A 128 core cluster, user is experiencing ‘strange’ delays in their application. It is an MPI code, we found problems in previously.
I have to admit that at first I was amused when someone blamed the MPI stack, claiming it was broken, and did so by demonstrating that they didn’t know how to use an MPI stack. Their test case, literally copied from from an online course (possibly even our course materials), was the MPI-HelloWorld fortran example.
So I demonstrated that this was not correct, that it was working correctly. I see how they made their error, and I made it a bit more … er … consultant proof. Yeah. Thats the ticket.
Then the clock drift was blamed. Since their application didn’t use the clock … and no file time stamps … and … er …
Ok, I eliminated that as well. Clocks reset. I suggested to their admins that maybe we should get together on a call and discuss the problem they are having, see what we can do to identify the real problem, and then work towards a solution. Not much motion here.
Next the file system was blamed. Apparently they haven’t seen attribute caching and were unaware of the semantics of this. So their metadata appeared different.
I am noticing a pattern, one I have seen before. People who have responsibility for one thing are awful quick to point fingers at anything but their one thing.
The problem is, that unless you are a really lucky guesser, without hard evidence, you are going to piss off the people who can help you.

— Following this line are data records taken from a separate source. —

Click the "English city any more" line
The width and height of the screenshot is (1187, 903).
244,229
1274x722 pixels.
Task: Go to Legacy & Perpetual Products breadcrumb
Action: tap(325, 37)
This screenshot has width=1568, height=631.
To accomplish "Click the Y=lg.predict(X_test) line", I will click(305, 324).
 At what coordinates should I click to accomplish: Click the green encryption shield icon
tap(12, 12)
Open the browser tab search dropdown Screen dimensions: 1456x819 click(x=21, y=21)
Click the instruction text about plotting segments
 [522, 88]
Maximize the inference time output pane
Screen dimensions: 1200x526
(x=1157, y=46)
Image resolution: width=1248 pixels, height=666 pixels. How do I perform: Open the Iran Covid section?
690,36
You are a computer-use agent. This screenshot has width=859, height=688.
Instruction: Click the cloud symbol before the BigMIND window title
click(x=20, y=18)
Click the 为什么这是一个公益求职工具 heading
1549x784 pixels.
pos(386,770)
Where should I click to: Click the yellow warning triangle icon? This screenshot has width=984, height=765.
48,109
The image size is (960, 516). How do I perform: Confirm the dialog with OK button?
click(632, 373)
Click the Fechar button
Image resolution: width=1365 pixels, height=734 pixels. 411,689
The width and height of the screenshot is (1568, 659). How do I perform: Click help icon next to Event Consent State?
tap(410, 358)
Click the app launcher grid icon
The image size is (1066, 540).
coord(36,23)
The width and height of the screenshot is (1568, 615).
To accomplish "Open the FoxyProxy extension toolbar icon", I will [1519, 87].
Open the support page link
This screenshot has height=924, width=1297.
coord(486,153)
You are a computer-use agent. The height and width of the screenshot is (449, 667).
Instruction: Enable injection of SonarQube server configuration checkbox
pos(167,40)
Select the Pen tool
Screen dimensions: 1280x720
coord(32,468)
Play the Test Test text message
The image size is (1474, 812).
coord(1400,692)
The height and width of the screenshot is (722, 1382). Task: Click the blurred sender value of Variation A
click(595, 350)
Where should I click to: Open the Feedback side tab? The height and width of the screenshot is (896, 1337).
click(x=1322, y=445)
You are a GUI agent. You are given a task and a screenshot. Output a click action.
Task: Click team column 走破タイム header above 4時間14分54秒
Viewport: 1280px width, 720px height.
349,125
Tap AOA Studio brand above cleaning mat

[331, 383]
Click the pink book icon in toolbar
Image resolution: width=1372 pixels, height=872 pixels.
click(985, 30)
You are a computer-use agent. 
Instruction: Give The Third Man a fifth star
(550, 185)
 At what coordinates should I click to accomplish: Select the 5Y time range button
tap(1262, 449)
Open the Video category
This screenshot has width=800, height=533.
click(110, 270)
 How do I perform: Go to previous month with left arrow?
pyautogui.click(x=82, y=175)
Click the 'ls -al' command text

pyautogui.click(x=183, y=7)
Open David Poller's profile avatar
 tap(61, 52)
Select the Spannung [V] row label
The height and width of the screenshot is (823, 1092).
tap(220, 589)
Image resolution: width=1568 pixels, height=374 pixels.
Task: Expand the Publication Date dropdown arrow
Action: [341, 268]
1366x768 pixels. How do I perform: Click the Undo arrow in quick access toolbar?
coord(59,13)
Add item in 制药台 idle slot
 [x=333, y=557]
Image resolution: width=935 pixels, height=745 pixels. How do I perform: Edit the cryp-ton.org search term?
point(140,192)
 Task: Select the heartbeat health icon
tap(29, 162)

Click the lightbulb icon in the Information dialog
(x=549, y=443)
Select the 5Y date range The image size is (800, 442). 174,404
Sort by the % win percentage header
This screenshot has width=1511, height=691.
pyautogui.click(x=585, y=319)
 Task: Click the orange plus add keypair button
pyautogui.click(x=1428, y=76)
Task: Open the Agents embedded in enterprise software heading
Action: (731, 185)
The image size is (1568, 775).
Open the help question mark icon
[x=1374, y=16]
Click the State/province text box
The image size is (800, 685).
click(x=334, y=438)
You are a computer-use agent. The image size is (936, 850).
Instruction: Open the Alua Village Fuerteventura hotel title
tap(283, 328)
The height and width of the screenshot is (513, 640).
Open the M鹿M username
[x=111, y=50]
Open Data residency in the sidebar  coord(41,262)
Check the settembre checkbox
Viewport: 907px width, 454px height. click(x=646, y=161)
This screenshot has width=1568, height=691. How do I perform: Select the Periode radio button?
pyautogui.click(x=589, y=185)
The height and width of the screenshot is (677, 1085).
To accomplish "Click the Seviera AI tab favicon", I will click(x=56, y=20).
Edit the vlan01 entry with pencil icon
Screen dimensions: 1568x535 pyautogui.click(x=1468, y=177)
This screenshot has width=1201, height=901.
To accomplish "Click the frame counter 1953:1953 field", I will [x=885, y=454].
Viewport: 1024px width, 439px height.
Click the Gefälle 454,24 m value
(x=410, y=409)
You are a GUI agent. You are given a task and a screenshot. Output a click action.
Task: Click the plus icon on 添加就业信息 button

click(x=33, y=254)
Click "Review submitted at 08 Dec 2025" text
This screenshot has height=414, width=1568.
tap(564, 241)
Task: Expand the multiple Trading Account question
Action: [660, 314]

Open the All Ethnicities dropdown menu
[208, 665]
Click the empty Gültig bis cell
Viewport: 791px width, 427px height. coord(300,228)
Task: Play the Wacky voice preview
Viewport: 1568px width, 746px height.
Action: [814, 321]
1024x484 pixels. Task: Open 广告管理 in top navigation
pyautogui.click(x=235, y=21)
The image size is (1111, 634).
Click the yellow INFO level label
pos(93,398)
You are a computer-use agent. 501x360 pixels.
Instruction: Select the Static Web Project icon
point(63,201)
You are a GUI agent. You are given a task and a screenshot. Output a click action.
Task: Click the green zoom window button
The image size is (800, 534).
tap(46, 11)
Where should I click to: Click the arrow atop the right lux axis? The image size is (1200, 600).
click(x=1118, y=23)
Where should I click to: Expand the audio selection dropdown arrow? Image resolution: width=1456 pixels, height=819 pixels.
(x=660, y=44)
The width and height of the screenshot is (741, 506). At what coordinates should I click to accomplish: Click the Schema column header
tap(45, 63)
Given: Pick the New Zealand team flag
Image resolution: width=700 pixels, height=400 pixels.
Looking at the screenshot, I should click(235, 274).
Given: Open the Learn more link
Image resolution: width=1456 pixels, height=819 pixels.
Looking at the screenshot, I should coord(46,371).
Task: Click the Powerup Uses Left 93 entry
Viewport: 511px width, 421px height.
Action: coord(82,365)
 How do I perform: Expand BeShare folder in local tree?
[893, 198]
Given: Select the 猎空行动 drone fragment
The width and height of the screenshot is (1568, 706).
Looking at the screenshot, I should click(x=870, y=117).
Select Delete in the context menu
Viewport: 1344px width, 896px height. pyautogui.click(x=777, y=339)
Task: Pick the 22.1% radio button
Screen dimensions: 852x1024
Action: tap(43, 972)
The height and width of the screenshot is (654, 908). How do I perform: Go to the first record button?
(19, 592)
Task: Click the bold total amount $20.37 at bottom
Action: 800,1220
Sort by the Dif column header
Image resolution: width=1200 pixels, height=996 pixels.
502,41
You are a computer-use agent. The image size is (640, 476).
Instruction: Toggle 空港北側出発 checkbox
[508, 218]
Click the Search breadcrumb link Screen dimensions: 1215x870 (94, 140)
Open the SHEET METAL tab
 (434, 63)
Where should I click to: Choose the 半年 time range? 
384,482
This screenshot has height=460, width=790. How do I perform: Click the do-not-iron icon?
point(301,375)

It makes more sense to apply … I dunno … a scientific discovery process … mebbe? to this effort. This is what we do. Everything is on the table beforehand. After we are done, we know what is broken, and have a good idea how to fix it.
Pointing fingers without evidence works contrary to solving problems. It doesn’t help anyone, it wastes everyone’s time, and it colors future interactions, making anything such people say, immediately suspect.